Des taxes faibles dans la zone Cedeao
Toutefois, il constate que, dans les pays de la Cedeao, le total des taxes, hors Tva, ne représente que 30 % du prix moyen de vente des cigarettes, alors qu’il est de 62% en moyenne dans les pays de l’Union européenne (Ue). Ce qui est en deçà du taux d’au moins 70% fixé par la Convention cadre de lutte contre le tabac de l’Oms. Abdoulaye Diagne demande, de ce fait, l’application, par les Etats membres, de la nouvelle directive de la Cedeao sur la fiscalité des produits du tabac de 2017.

Le Directeur des Douanes de la Commission de la Cedeao, Salifou Tiemtoré, a abondé dans le même sens, saluant la collaboration et le travail technique du Cres sur la fiscalité du tabac. Il a rappelé qu’avant le partenariat avec le Cres le tabac était considéré comme un produit normal, un bien comme tous les autres, et la fiscalité qui était appliquée relevait tout simplement du droit commun. « Le travail effectué par le Cres et la qualité des rapports publiés lors de la première phase de ce projet ambitieux, et surtout la dissémination des résultats, ont permis d’inscrire la lutte contre le tabagisme au niveau des priorités nationales et régionales en haut de l’agenda des Etats membres de la Cedeao », explique M. Tiemtoré.

Revenant sur la directive de la Cedeao qui veut que la taxe sur les produits du tabac représente 70% de la valeur des produits, il reconnait qu’il faut un travail d’explication et de sensibilisation sur ce document pour son adoption par les Etats. Il faut aussi harmoniser les deux directives de la Cedeao et de l’Uemoa, contrebalancer la communication des fabricants des produits du tabac et le lien direct qui est établi entre l’accroissement de la fraude et l’augmentation du prix du tabac, etc.

Lansanna Sidibé, conseiller technique du ministre de la Santé et de l’Action sociale, affirme également qu’il a été prouvé que l’augmentation substantielle et régulière des taxes et des prix est le moyen le plus efficace pour réduire la consommation de tabac.

LE COÛT ANNUEL DU TABAGISME ESTIMÉ À 122 MILLIARDS DE FCFA PAR AN AU SÉNÉGAL…
Selon les résultats de la recherche du Cres qui a procédé à une enquête auprès de 2001 patients répartis dans 14 hôpitaux publics sénégalais, en 2017/2018, le coût annuel du tabagisme est estimé à près de 122 milliards de FCfa au Sénégal. Les dépenses liées aux soins (coûts directs) sont inclues dans cette somme et s’élèvent à 74 milliards de FCfa. Idem pour les pertes de revenus dues à l’absentéisme au travail et aux décès des patients (coûts indirects) qui sont estimées 48 milliards FCfa.

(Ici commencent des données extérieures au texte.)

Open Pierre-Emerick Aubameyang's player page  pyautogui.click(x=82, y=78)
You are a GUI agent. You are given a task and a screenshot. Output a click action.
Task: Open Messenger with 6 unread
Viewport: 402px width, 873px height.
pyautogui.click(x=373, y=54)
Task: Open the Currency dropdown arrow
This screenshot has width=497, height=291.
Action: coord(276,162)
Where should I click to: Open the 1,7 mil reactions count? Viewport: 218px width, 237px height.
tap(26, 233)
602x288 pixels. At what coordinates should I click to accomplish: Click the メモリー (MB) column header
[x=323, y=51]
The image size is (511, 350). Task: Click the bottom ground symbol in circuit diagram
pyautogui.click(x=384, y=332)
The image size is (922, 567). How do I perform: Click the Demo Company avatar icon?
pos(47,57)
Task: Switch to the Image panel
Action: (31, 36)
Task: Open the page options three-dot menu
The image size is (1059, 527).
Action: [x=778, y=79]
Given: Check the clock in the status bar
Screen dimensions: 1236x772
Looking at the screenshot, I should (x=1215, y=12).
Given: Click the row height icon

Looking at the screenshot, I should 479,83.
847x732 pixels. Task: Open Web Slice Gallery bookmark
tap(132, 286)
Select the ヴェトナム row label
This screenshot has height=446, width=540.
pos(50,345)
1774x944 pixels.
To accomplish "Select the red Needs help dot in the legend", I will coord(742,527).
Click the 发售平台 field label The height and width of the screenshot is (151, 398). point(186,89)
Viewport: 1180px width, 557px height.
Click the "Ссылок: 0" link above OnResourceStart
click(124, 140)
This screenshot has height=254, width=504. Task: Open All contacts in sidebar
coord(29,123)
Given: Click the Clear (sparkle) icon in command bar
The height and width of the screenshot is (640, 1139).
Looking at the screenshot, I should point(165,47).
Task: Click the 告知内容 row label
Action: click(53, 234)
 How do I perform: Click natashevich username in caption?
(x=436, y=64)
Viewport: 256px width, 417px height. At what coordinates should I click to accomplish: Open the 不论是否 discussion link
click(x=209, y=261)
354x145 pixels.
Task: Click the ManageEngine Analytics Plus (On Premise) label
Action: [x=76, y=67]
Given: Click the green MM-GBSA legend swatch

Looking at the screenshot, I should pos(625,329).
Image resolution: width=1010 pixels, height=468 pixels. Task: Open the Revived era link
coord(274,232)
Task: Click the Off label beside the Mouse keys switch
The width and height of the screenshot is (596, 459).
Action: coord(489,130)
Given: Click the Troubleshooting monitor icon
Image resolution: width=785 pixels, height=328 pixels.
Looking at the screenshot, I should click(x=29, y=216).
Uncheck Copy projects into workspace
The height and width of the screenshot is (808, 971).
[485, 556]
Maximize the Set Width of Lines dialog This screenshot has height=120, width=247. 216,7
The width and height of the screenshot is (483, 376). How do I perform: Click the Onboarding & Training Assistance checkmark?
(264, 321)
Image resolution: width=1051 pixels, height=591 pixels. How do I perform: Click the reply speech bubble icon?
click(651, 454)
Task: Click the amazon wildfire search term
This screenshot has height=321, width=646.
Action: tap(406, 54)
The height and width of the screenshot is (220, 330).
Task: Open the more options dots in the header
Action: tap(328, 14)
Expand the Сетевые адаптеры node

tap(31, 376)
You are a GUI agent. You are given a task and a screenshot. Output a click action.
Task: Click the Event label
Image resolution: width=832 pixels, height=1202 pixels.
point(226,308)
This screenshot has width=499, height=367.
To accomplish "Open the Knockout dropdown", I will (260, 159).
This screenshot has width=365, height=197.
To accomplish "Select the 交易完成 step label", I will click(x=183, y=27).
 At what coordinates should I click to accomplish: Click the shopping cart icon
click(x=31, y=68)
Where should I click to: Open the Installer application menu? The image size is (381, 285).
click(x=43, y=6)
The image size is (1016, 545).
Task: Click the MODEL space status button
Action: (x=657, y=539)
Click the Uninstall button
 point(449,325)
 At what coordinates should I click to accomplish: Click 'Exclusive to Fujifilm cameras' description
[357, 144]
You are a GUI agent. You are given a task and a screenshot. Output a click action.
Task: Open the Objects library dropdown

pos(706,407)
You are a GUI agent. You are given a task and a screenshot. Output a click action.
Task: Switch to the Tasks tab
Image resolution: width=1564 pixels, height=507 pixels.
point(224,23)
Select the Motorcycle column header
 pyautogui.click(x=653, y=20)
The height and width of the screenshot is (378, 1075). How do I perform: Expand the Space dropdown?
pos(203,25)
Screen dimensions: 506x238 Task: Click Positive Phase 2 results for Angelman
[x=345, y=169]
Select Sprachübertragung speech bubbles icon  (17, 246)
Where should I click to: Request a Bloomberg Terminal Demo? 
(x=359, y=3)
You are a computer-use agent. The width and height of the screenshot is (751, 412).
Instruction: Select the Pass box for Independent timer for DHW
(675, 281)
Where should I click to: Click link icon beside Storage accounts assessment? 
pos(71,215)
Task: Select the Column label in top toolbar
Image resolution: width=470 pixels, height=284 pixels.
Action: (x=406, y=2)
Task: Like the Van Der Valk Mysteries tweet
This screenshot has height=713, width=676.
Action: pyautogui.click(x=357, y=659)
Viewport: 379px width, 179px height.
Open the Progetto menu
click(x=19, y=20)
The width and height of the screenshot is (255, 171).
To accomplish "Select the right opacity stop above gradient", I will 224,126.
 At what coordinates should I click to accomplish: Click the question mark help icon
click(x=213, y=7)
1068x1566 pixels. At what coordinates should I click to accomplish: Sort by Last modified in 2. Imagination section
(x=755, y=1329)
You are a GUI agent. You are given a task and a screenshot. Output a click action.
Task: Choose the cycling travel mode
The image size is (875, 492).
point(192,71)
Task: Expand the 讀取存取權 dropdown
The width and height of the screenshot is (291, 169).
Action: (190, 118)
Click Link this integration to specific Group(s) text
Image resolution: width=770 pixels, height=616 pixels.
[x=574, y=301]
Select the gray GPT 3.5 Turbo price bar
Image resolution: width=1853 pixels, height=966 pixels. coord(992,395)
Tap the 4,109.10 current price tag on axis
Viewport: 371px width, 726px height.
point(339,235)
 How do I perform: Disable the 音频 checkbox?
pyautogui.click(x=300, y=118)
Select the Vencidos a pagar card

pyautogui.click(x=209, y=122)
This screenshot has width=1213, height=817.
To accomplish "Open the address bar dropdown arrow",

…POUR 24 MILLIARDS DE FCFA DE REVENUS
Le même document révèle que les revenus tirés de la consommation du tabac sont de 24 milliards de FCfa, dont 20 milliards de recettes fiscales et 4 milliards de revenus d’activité (salaires, bénéfices commerciaux). Comparé aux 122 milliards de coût annuel, le tabagisme coûte finalement 98 milliards à la société sénégalaise. Les ménages supportent 71 milliards de FCfa des coûts par an et l’Etat dépense 51 milliards FCfa pour le traitement des patients souffrant des maladies liées à la consommation des produits du tabac. Le traitement des maladies non transmissibles imputables à la consommation des produits du tabac absorbe ainsi 17 % du budget que le Sénégal alloue annuellement au secteur de la santé.